Birkaç kez konu hakkında yazı yazdım, olayın üzerinde durma nedenimde kızımın otistik bir çocuk olmasından kaynaklıdır. Nedensiz olarak bir gün dahi çocuğun eğitim almasını engellemenin suç olduğunu söyleyenlerin, ikinci dönemin ortasında okulla tanışan çocuğun gecikmesinde ki suçun kime ait olduğunu da umarım biliyordurlar.
Konu hakkında devletin çıkardığı kanun ve yönetmelikler bellidir. Bunun takibi ve devamını sağlamakta ilgili kurumlara aittir. Samsun’da özel eğitim ve rehabilitasyon merkezlerinde kaç öğrenci var, bunlara açılacak destek sınıflarının sayısı veya ihtiyacı ile görevlendirilecek öğretmenlerinde takibi yine bu kurumlara aittir.
Bu konuda ki mücadelem bir çocuğun topluma kazandırılması için bir baba olarak üzerime düşen görevi yapmaktı, bunun için mücadele ettim ve sonuç aldım. Devletin bu konuda ki kanun ve yönetmelikleri benim için ışık oldu.
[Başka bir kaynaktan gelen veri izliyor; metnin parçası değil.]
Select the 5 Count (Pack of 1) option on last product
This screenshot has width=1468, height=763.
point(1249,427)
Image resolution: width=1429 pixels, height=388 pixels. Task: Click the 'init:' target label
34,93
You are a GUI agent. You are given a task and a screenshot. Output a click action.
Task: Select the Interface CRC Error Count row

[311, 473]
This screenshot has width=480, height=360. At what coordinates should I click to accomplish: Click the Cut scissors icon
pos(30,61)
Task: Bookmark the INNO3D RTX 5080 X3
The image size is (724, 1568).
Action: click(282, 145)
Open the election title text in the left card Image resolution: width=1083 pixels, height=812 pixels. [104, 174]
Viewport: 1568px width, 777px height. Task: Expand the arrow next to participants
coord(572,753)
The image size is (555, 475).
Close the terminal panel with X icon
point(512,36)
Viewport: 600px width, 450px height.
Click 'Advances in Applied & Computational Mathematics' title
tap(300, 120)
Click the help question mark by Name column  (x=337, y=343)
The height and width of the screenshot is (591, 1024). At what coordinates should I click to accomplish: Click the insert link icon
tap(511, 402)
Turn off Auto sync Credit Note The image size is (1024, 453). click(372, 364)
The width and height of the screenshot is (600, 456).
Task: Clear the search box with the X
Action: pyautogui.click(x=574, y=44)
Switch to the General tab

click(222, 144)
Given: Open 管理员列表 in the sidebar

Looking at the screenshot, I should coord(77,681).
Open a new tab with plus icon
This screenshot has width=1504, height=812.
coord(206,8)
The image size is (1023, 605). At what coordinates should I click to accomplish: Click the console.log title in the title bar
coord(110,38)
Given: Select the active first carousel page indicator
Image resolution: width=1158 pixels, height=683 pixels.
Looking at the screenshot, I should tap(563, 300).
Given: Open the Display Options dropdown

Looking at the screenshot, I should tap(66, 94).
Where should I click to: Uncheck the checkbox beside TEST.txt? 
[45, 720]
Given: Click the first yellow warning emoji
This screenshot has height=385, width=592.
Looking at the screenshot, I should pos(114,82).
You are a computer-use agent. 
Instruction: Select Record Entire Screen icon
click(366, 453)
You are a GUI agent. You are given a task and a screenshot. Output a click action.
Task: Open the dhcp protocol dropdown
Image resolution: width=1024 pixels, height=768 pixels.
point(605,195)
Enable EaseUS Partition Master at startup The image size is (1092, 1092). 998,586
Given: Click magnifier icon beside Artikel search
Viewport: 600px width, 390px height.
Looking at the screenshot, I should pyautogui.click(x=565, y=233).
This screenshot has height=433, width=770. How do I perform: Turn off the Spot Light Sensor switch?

5378 sayılı Özürlüler Kanunu'nun 15. Maddesinde “Hiçbir gerekçeyle özürlülerin eğitim alması engellenemez. Özürlü çocuklara, gençlere ve yetişkinlere, özel durumları ve farklılıkları dikkate alınarak, bütünleştirilmiş ortamlarda ve özürlü olmayanlarla eşit eğitim imkanı sağlanır.”
‘’Özür türü ve derecesine göre, özürlü çocuklar genel eğitim sisteminde normal sınıflarda veya özrün türü ve düzeyine göre ayrılmış olan özel eğitim sınıflarında eğitim alabilmektedirler. Bununla birlikte özürlü çocukların, normal eğitim sınıflarında normal gelişim gösteren akranlarıyla, sosyal ve eğitimsel açıdan birlikteliklerinin sağlanabilmesi için eğitim politika ve uygulamalarında temel yaklaşım kaynaştırma eğitimi ile sağlanmaktadır.’’
‘’Özel eğitim hizmetleri 573 sayılı Kanun Hükmünde Kararname ve 31.05.2006 tarih ve 26184 sayılı Resmi Gazete'de yayınlanarak yürürlüğe giren “Özel Eğitim Hizmetleri Yönetmeliği” n de belirtilen esaslar doğrultusunda yürütülür.’’
Engelli çocuklar için sınıf açılması ve o sınıfa bir öğretmen verilmesi konusunda daha önce yazılar yazdığımı belirttim. O sınıf açıldı,İl Milli Eğitim müdürlüğü, Canik ilçe Milli Eğitim Müdürlüğünden katkısı olan herkese teşekkür ediyorum. Bunun yanı sıra Canik İnönü İlköğretim okulunun Müdürü Mustafa Gram ve Müdür yardımcısı Veysel Kırman öğretmenime desteklerinden dolayı teşekkür ediyorum.
Ayrıca senenin ortasında açılan sınıf için görevlendirilen Hülya Bartın öğretmene bir paragraf açmak istiyorum. İlk görüştüğümüzde branşının sınıf öğretmenliği olduğunu anlatmıştı, karşılaşacağı öğrenciyi ve rahatsızlığını tam öğrenebilmek için bir mücadeleye başladı. Bunun için çocuğun özel eğitim aldığı okula gitti, öğretmenleri ile görüştü, onunla derse girdi. Böylesi bir yaklaşımı beklemiyorduk. Pazartesi ilk ders için gittiğimizde karşılaştığımız sınıf olarak gösterilen yerde ki durumun olumsuzluğundan dolayı üzüntü yaşadı. O hem bir öğretmen,hem de bir anneydi, kendini bizim yerimize koymuş ve çocuğa faydalı olmak için mücadele ediyordu. İlk gün yaşanan olumsuzluktan dolayı bizim üzülmememiz için çare bulmak için koşturmaya başlamıştı. Sonuçta bir sınıf oluşturuldu . Öğretmenimize bu içtenliği ve görev anlayışından dolayı teşekkür ediyorum.